When asked by a Computerworld reporter back in June 2003 what the latest thinking was at Sun on making Java open-source, Gosling replied:
"I am certainly one of the people who would love to make it open-source. But it's hard for two reasons. One is that open-source ways of dealing with software work really well so long as you get this sort of collegial atmosphere. If you happen to have a bully on the block who is really strong, it really doesn't work. We have this history of having been victimized, and there are lots of people who are nervous about that."
"The other issue," Gosling continued, "is that when you've got a platform technology like Java, there are really two sides to the community. There are the people who are building the platform, and the people who are using the platform."
"From the point of view of the people who are using the platform, one of the most valuable things about Java is the consistency, the interoperability. And from the platform providers' side of the world, they feel it's this sort of tension. On the one hand, they just want to go off and do whatever they damn well please. On the other hand, they know that if they did that, they'd be cutting themselves off from some developers."

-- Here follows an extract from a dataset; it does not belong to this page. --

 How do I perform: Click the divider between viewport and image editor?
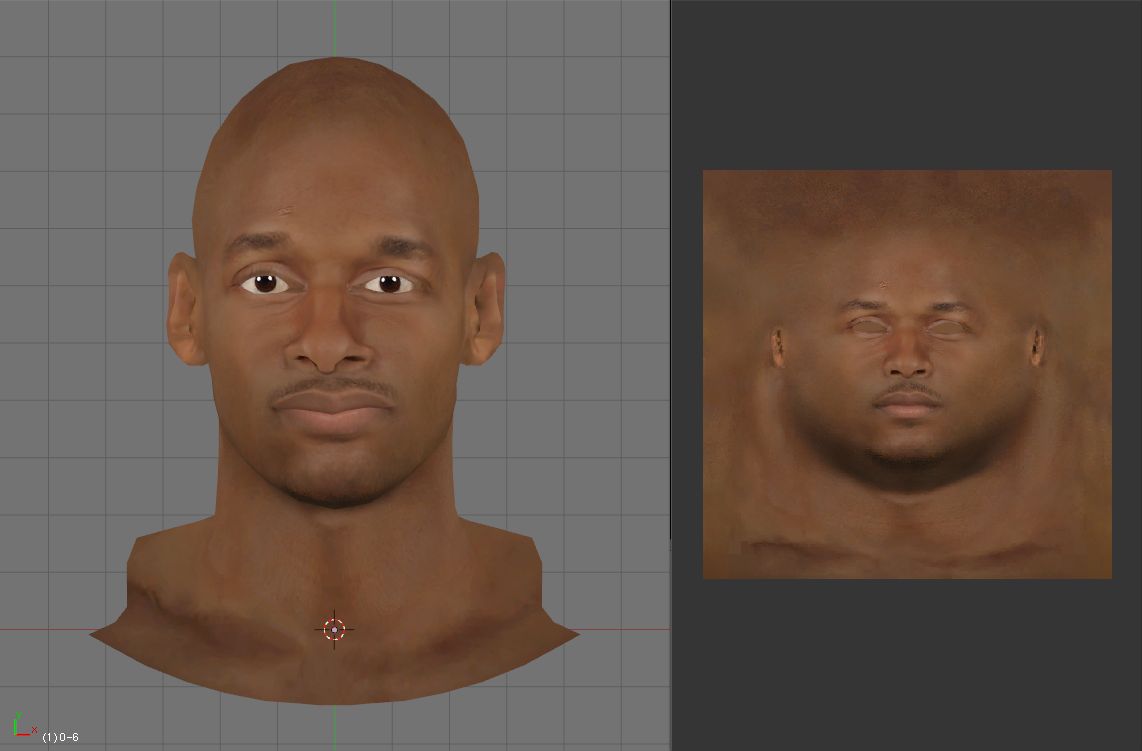670,375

"Being involved with interoperability is something that most manufacturers have this love-hate thing with," Gosling added. "So we've tended to have our licenses be as close to open-source as we can be, while maintaining the one thing that we really care about, which is interoperability."

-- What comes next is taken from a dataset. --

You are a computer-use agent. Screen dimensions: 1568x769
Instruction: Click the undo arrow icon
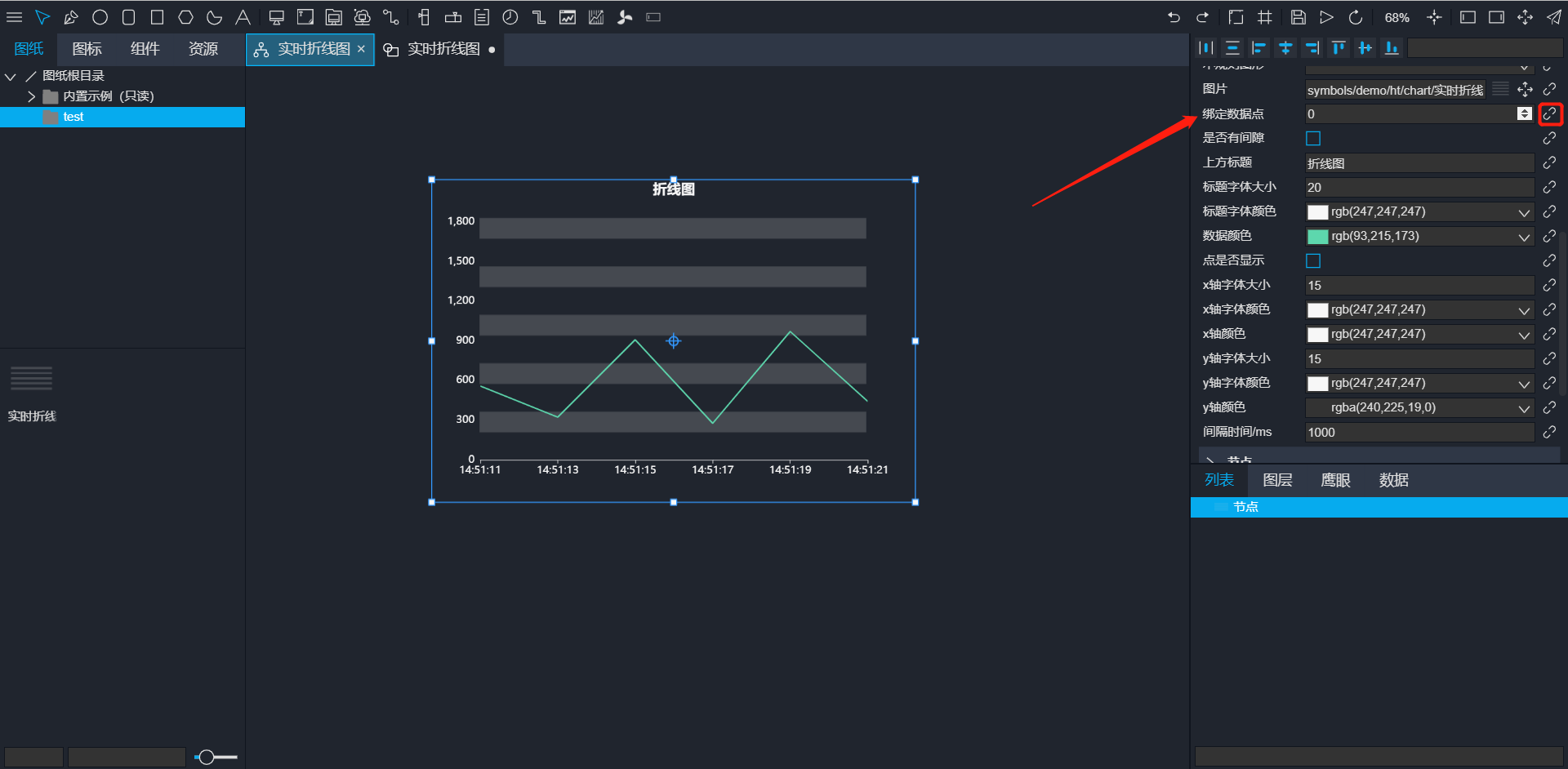point(1174,17)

Given those arguments he'd adduced himself, he was then asked: do you still favor open-source for Java?
"I believe all of those arguments are actually correct," he replied. "The question for me is, have we gotten to a point where market pressures will enforce the values of the developer community? Are we someplace where there's no one player who could just take over and be the bully on the block? And I think we're basically there. But different people have different opinions on that."
Could Java go open-source soon, he was asked. (Remember, this was June 2003.) "It could conceivably happen soon," sais Gosling, "although Sun is kind of a funny company. I don't really know what the right word is. We aren't like a dictatorship. We don't have somebody in the center that's the ultimate control. We aren't like a really hierarchical company. We're a consensus company, which in some ways is lovely and in some ways is completely maddening."
Gosling concluded: "And this has been a point on which I think everybody agrees on the basic arguments about why we need to protect [Java], and I buy those arguments. The question is then, How do you enforce that? And right now, the argument is mostly, Are we there yet? If we really let it go, what would happen? And there are enough people that are pretty nervous. Right now, that's kind of where the consensus is, but it's slowly been inching away."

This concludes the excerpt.